Saved entries ->

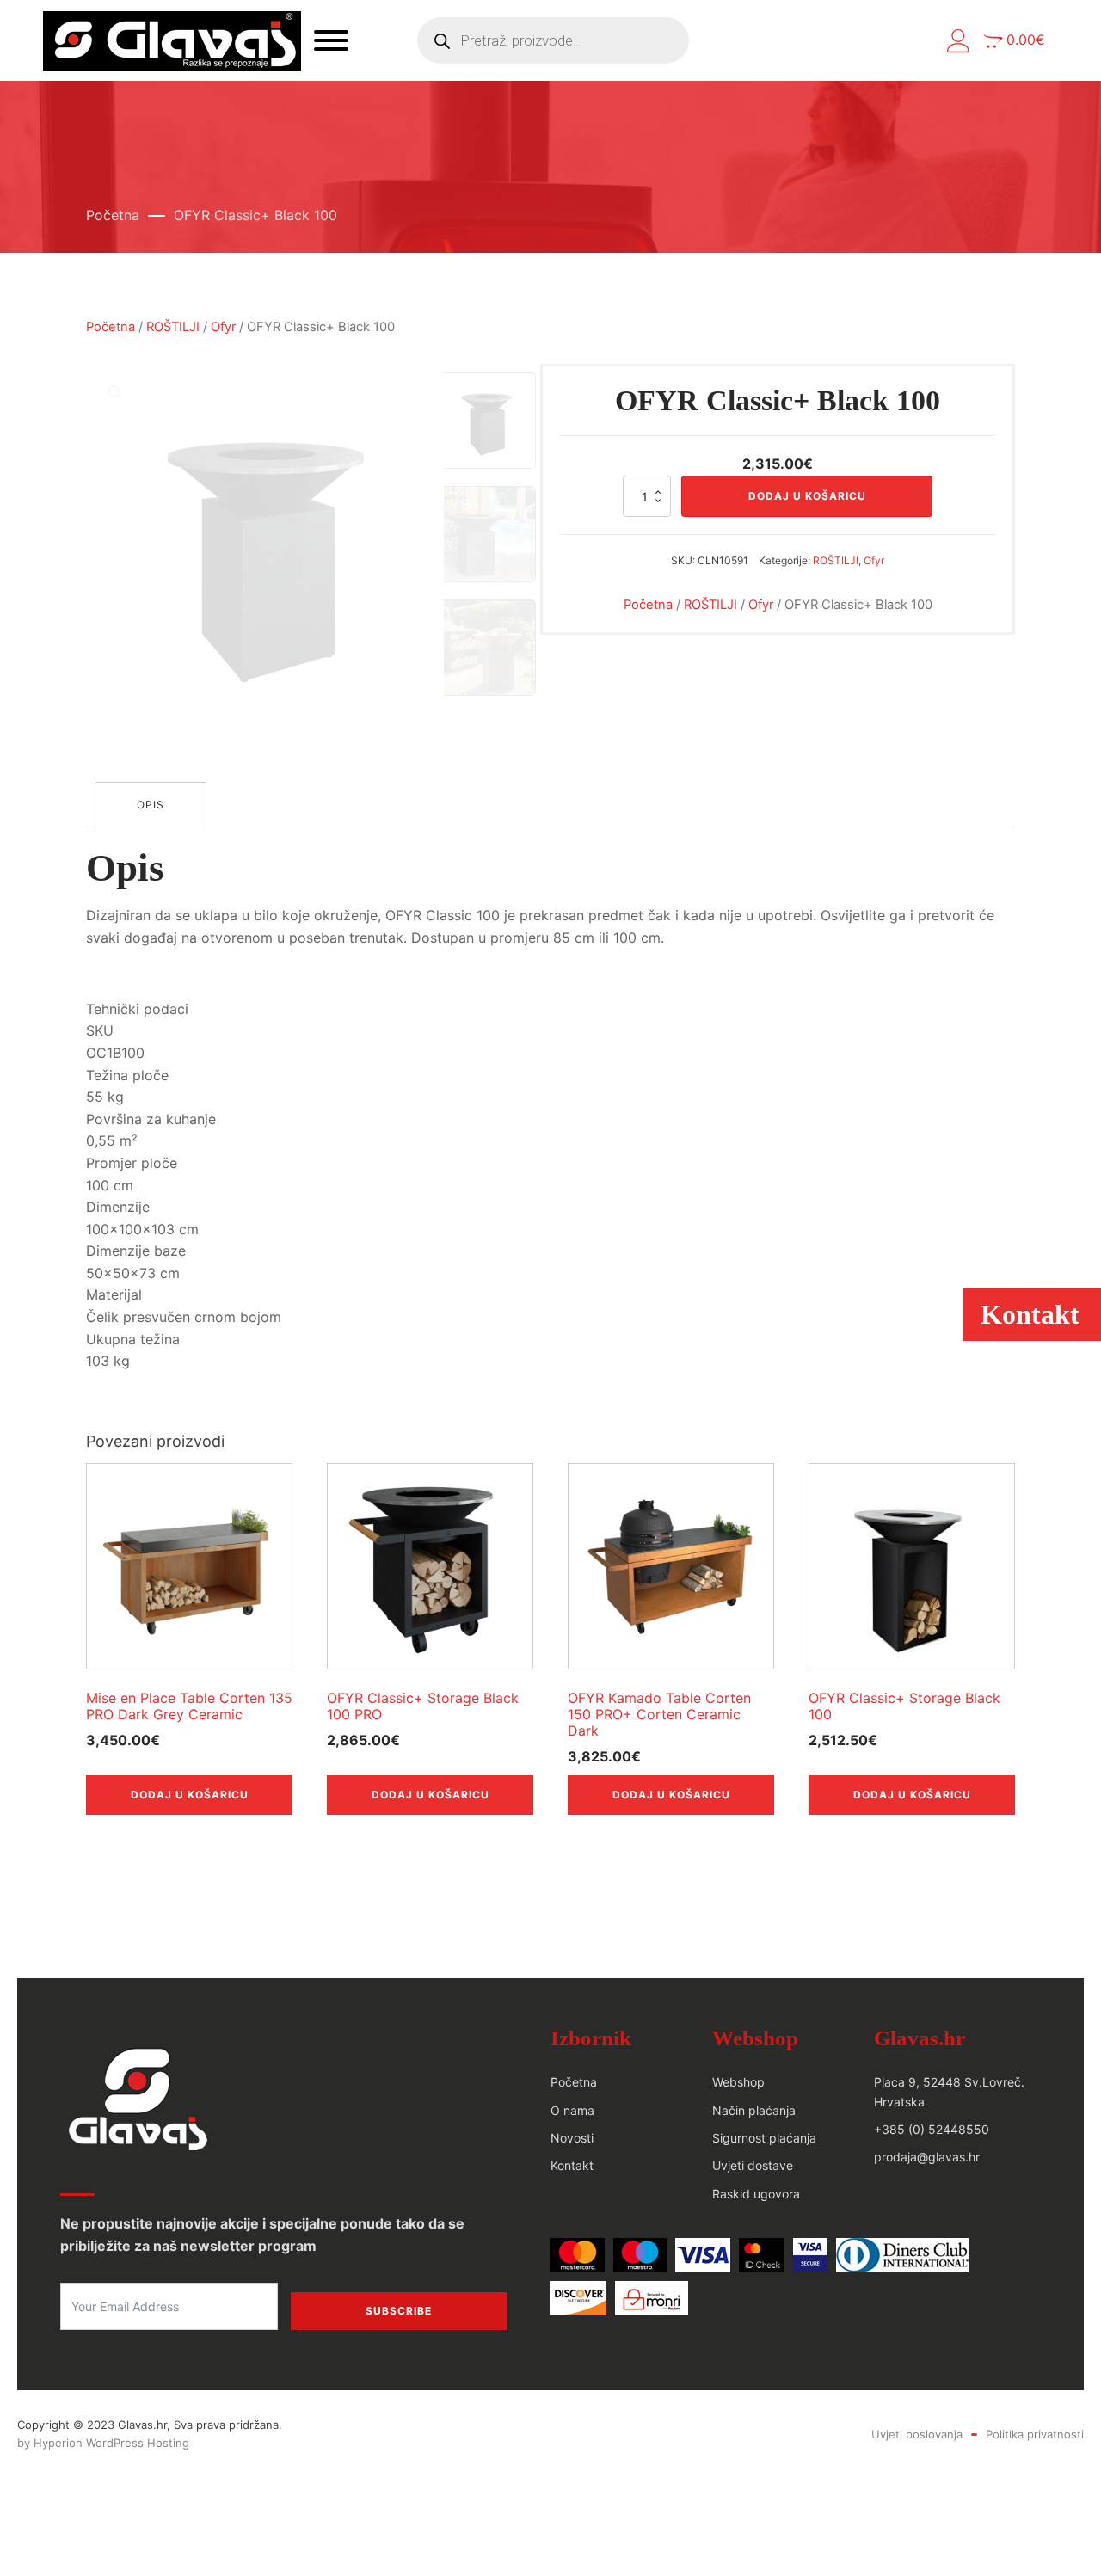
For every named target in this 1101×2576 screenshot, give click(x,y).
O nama (572, 2110)
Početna (112, 215)
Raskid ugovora (756, 2193)
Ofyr (223, 327)
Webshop (738, 2082)
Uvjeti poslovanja (917, 2434)
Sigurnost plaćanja (764, 2137)
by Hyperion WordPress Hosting (103, 2443)
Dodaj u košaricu (807, 495)
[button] (958, 40)
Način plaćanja (754, 2110)
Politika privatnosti (1035, 2434)
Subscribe (399, 2310)
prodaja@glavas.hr (927, 2156)
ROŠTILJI (173, 327)
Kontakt (572, 2165)
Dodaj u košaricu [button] (190, 1794)
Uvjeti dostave (752, 2165)
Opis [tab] (150, 804)
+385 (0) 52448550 (931, 2129)
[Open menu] (331, 40)
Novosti (572, 2137)
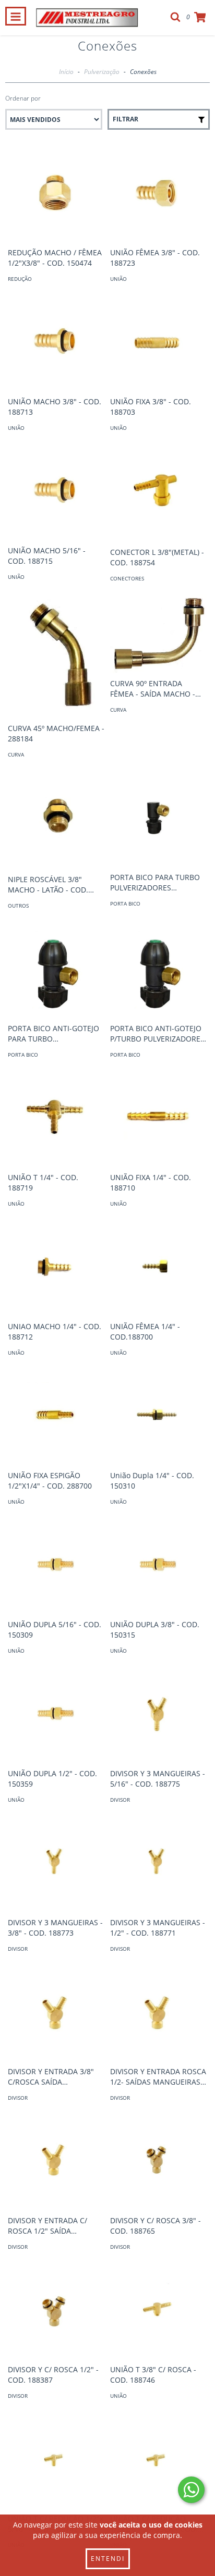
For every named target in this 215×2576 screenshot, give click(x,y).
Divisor (120, 1799)
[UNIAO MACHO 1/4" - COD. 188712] (56, 1267)
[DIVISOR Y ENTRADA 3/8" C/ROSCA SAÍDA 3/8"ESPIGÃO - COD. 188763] (56, 2012)
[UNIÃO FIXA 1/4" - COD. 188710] (158, 1118)
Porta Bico (125, 903)
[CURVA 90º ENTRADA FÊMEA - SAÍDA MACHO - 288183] (158, 633)
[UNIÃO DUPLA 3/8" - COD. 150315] (158, 1565)
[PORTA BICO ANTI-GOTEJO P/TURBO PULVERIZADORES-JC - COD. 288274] (158, 969)
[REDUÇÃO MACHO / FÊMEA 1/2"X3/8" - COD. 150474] (56, 193)
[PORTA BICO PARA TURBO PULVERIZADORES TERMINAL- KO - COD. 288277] (158, 818)
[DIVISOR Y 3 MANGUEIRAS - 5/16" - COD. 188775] (158, 1714)
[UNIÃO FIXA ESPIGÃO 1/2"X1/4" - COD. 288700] (56, 1416)
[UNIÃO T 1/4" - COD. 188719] (56, 1118)
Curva (16, 754)
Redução (20, 278)
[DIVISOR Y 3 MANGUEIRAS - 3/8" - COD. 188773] (56, 1863)
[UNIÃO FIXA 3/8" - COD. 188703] (158, 342)
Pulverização (102, 71)
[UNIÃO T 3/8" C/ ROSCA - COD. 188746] (158, 2310)
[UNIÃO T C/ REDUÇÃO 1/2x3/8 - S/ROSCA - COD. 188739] (158, 2459)
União (118, 278)
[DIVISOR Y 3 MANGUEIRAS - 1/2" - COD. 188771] (158, 1863)
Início (66, 71)
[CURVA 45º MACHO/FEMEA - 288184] (56, 655)
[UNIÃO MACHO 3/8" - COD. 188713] (56, 342)
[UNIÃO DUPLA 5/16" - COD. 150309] (56, 1565)
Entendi (108, 2558)
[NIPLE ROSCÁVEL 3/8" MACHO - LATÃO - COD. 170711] (56, 819)
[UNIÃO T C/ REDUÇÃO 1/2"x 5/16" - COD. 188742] (56, 2459)
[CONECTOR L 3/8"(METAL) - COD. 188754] (158, 492)
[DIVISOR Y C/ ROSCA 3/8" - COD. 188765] (158, 2161)
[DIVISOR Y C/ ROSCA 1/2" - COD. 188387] (56, 2310)
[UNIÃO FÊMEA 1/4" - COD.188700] (158, 1267)
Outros (18, 905)
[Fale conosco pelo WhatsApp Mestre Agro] (191, 2489)
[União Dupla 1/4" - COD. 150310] (158, 1416)
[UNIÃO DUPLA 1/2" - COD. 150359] (56, 1714)
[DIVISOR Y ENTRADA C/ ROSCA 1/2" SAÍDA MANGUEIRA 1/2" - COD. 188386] (56, 2161)
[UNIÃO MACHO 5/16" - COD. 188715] (56, 491)
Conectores (127, 578)
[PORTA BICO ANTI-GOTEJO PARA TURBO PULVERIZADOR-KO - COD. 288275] (56, 969)
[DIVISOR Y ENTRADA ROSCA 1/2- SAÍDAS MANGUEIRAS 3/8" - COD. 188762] (158, 2012)
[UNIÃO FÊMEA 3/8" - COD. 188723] (158, 193)
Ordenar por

What you should do ->
Using the entries shown above, reproduce verbatim the lines from the line bearing "[UNIÃO FIXA ESPIGÃO" to the line bearing "150310] (158, 1416)", inclusive.

Task result ->
[UNIÃO FIXA ESPIGÃO 1/2"X1/4" - COD. 288700] (56, 1416)
[UNIÃO T 1/4" - COD. 188719] (56, 1118)
Curva (16, 754)
Redução (20, 278)
[DIVISOR Y 3 MANGUEIRAS - 3/8" - COD. 188773] (56, 1863)
[UNIÃO FIXA 3/8" - COD. 188703] (158, 342)
Pulverização (102, 71)
[UNIÃO T 3/8" C/ ROSCA - COD. 188746] (158, 2310)
[UNIÃO T C/ REDUÇÃO 1/2x3/8 - S/ROSCA - COD. 188739] (158, 2459)
União (118, 278)
[DIVISOR Y 3 MANGUEIRAS - 1/2" - COD. 188771] (158, 1863)
Início (66, 71)
[CURVA 45º MACHO/FEMEA - 288184] (56, 655)
[UNIÃO MACHO 3/8" - COD. 188713] (56, 342)
[UNIÃO DUPLA 5/16" - COD. 150309] (56, 1565)
Entendi (108, 2558)
[NIPLE ROSCÁVEL 3/8" MACHO - LATÃO - COD. 170711] (56, 819)
[UNIÃO T C/ REDUÇÃO 1/2"x 5/16" - COD. 188742] (56, 2459)
[CONECTOR L 3/8"(METAL) - COD. 188754] (158, 492)
[DIVISOR Y C/ ROSCA 3/8" - COD. 188765] (158, 2161)
[DIVISOR Y C/ ROSCA 1/2" - COD. 188387] (56, 2310)
[UNIÃO FÊMEA 1/4" - COD.188700] (158, 1267)
Outros (18, 905)
[Fale conosco pelo WhatsApp Mestre Agro] (191, 2489)
[União Dupla 1/4" - COD. 150310] (158, 1416)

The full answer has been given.